Focus of the Ahrenshoop Art Museum Collection
From March 21 to May 17, 2026, the collection exhibition in Room IV is thematically dedicated to the desire for the outdoors - man and landscape in modern works.
The young painters who came together in the artists' colonies of the 19th century after training at academies or private art schools were looking for freedom: for their own work, for the way they acted, for their thoughts and feelings. Impressionist and expressionist art - classical modernism - were inconceivable without the need for freedom and the artistic desire for it.
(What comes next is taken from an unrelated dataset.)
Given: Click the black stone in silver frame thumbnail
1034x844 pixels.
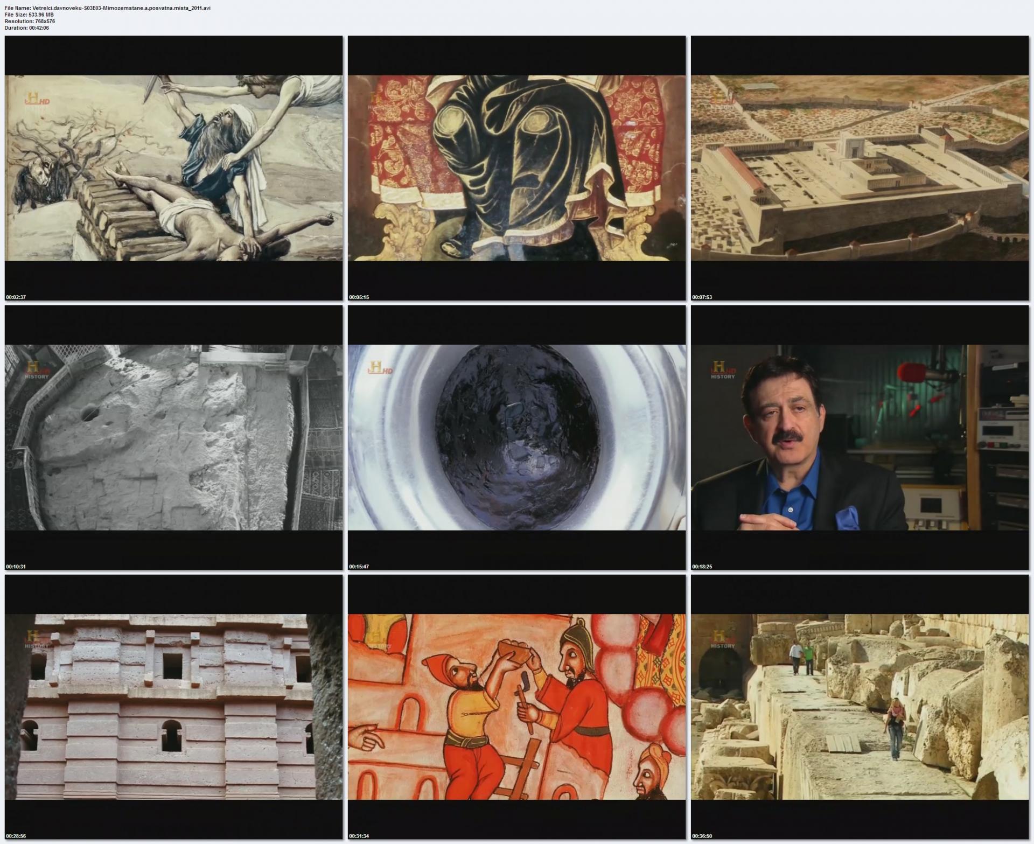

Many important representatives of this early phase of modernism in painting worked in or near artists' colonies. For over a century, Ahrenshoop and the surrounding coastal region have been both a magnet and a source of inspiration for artists who yearned for the outdoors.
In the works of art in this exhibition, the outdoors is mostly shown as an open landscape space. The human figure is unbound in it: bathing in the water or lying on the beach, wandering, dancing, playing, dreaming, occasionally floating as an angel. The works from the years between the First and Second World Wars bear witness to the artists' attempts to come to terms with their inner drama and find healing in contact with nature.
On display are works by Alfred Partikel, Kate Diehn-Bitt, Wasja Götze, Karl Hofer, Franz Triebsch, Anna Gerresheim and many others.